The result is that you turn up at the station and the big lad behind the counter makes you feel like you've done something stupid for doing what you were requested to do.  The net effect is that people lose confidence in and respect for the Gardai because of repeated instances of this type of thing.

I would have a lot more respect for the force if things were more clear cut - you don't have your details on the road as you are required to do and you get fined, you don't have your NCT etc . . . and you get fined.

z


----------



## Mr2 (27 Jun 2007)

I've had to produce a few times in my local Garda station. Our local has a book and weather or not your local has a note or not you have to get this book filled in and we get a piece of paper signed to say we were there.

The Guards behind the counter say to us that this way when the Guard that stoped you rings your local station they check the book and that's the end of it, if you havent been there and been entered in there book you will get a date for a court case.

I don't know what the hard and fast rule is but I've always produced and never got a date in court yet. Sometimes they are expecting me sometimes not. Once I left it to the very last day as I couldn't find my lience and went in and there was a note for me.

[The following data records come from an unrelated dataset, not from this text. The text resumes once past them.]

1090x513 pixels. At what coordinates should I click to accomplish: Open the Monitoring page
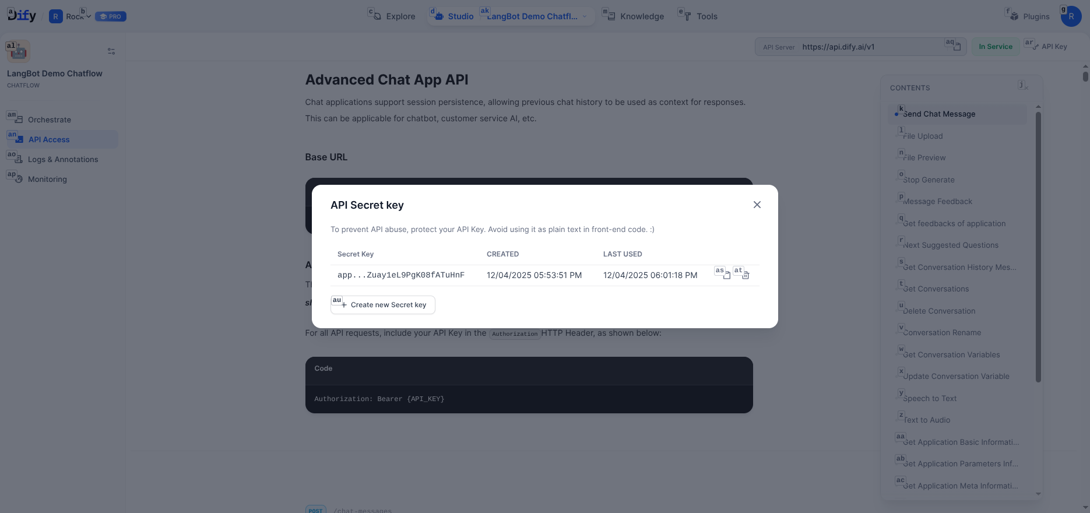[47, 179]
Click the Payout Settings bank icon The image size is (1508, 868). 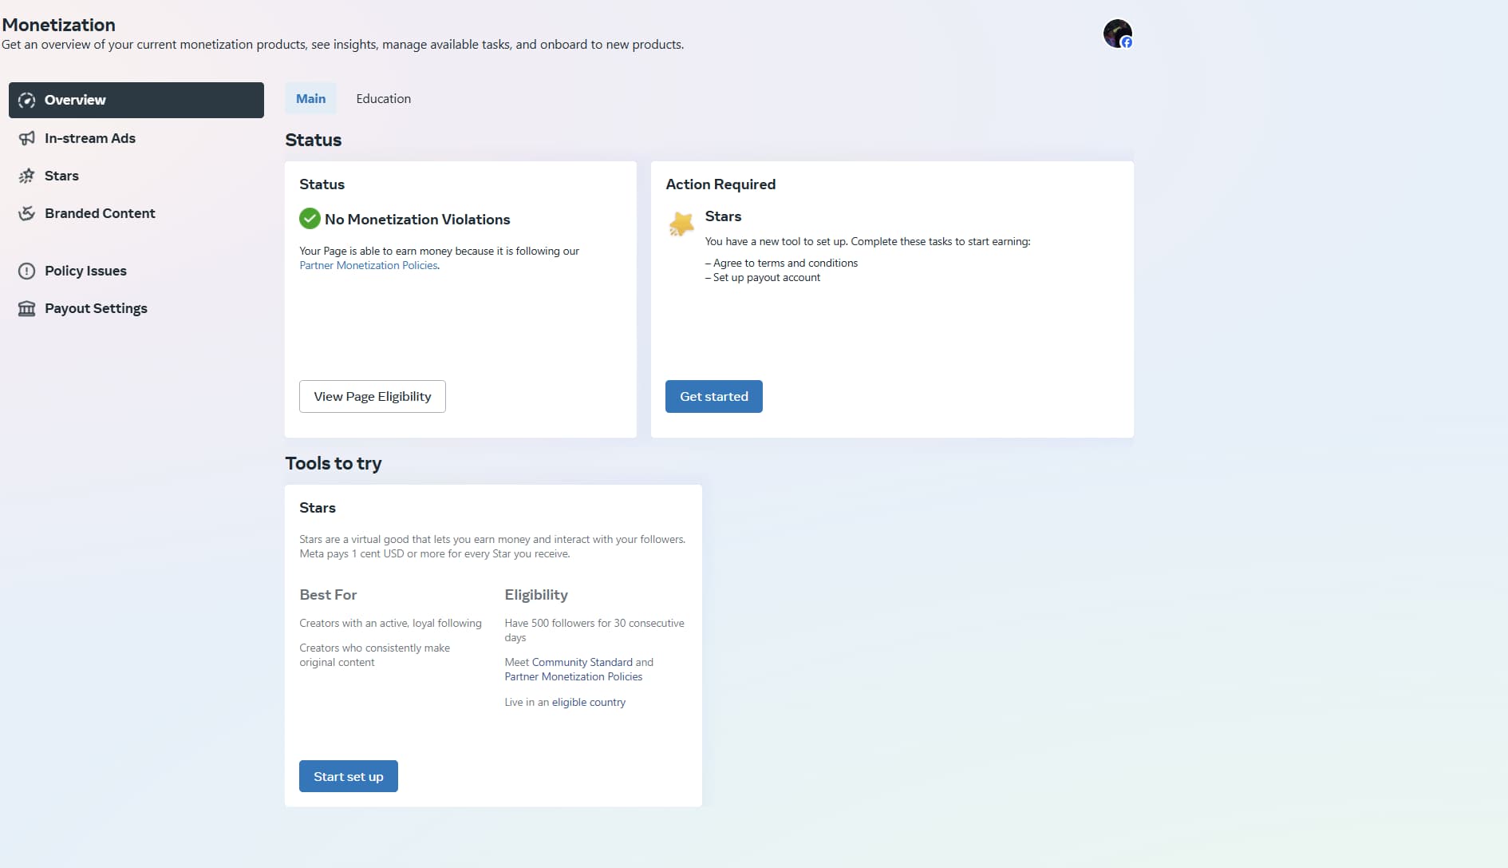click(x=26, y=308)
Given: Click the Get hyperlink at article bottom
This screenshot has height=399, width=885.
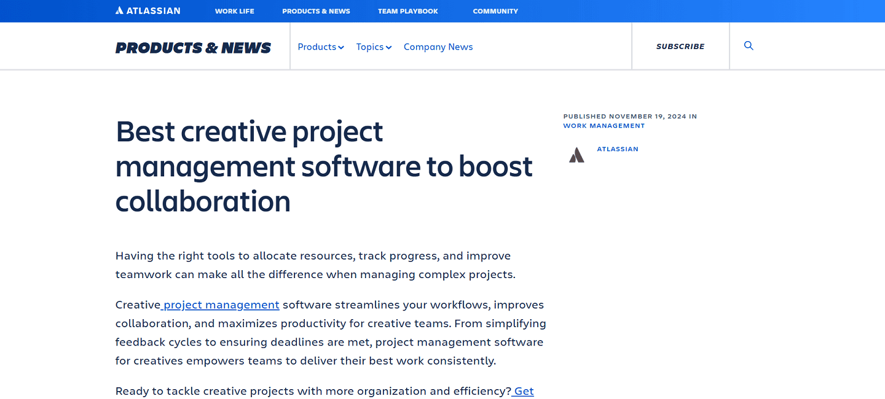Looking at the screenshot, I should point(523,391).
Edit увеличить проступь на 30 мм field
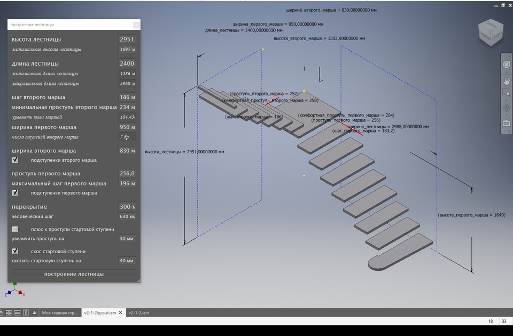The image size is (513, 336). [126, 239]
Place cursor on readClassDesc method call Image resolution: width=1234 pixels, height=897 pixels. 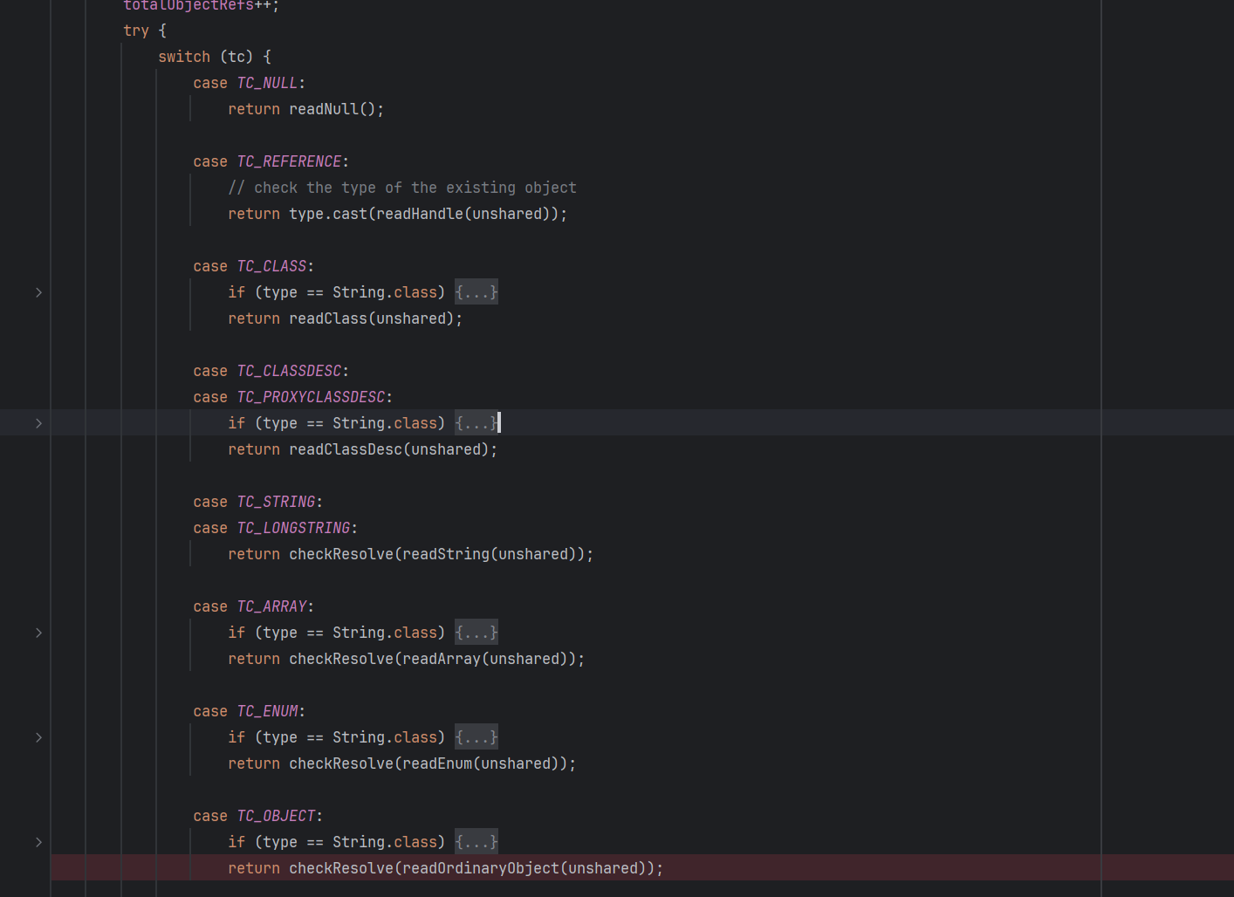345,449
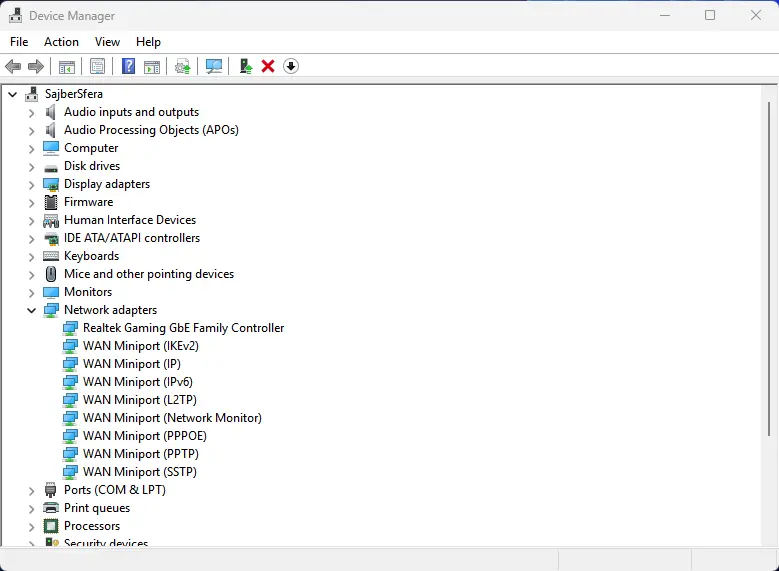Click the Disable device down-arrow icon

coord(291,66)
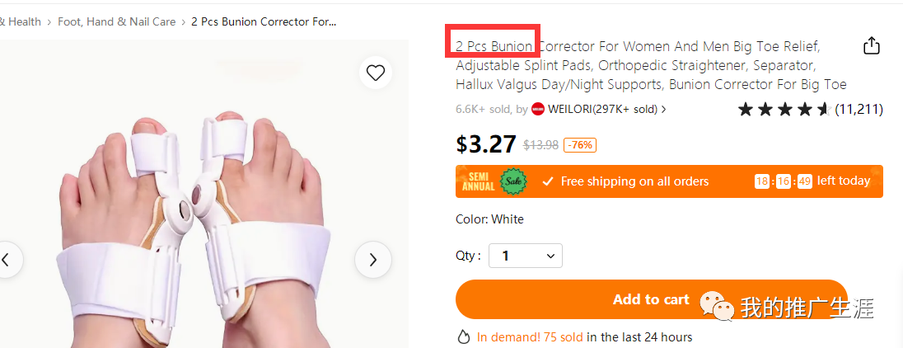Click the WEILORI seller logo icon
903x348 pixels.
(538, 109)
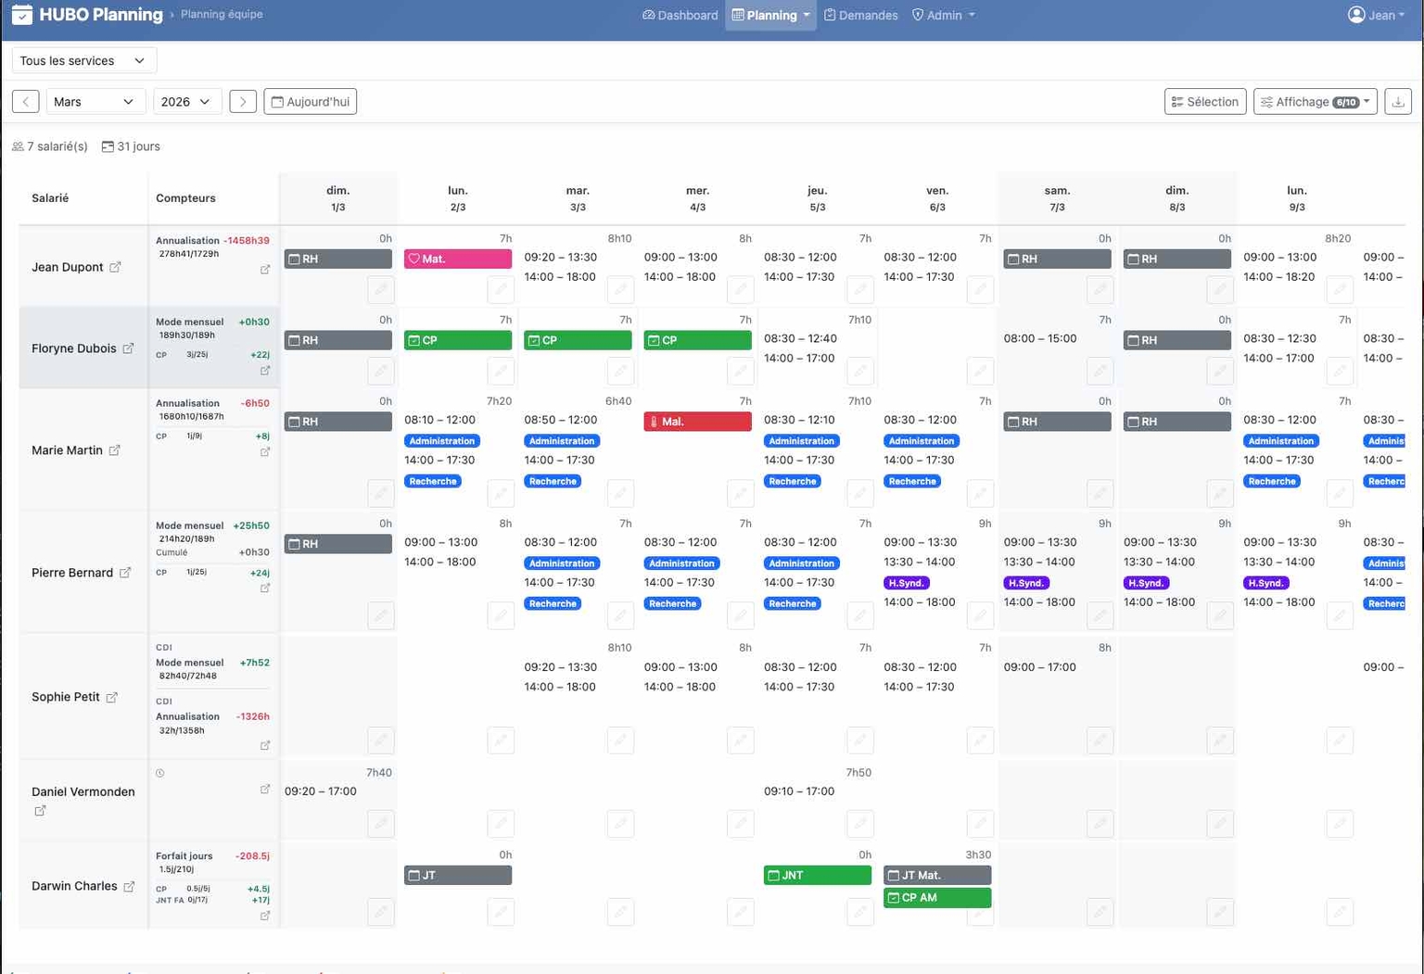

Maybe if you went in to early you could have been to early and it hasn't arrived yet.


----------



## Ravima (27 Jun 2007)

I would not wait for summons as you have a good chance of getting a fine for wasting time. You were asked to produce at your station and you must produce. The garda writes it into his book along with the date you presented. as other posters say, the 'stopping' garda phones the station that you nominated to check. If he checks and there is no note that you produced, then you are guilty of an offence and could get a fine. If you are conviced, you then have a criminal record.


----------



## csirl (28 Jun 2007)

Good idea to get the name of the Garda who stopped you when you are stopped. That way if there are any problems, you have a name and can call him/her or have the station call him/her to clarify matters. If you end up being summonsed to Court, you waste both your own and the Gardas time - cost 1/2 day work. Better to sort it out at station and make sure Garda who stopped you is aware that you did present at the station.


----------



## fobs (28 Jun 2007)

My husband had the same thing happen to him producced his details at the station as requested (luckily got written confirmation to say the same) and still got a summons. Because he had the written confirmation the case was thrown out. I would get the local station to give this confirmation in writing to you that you produced the documents as requested.


----------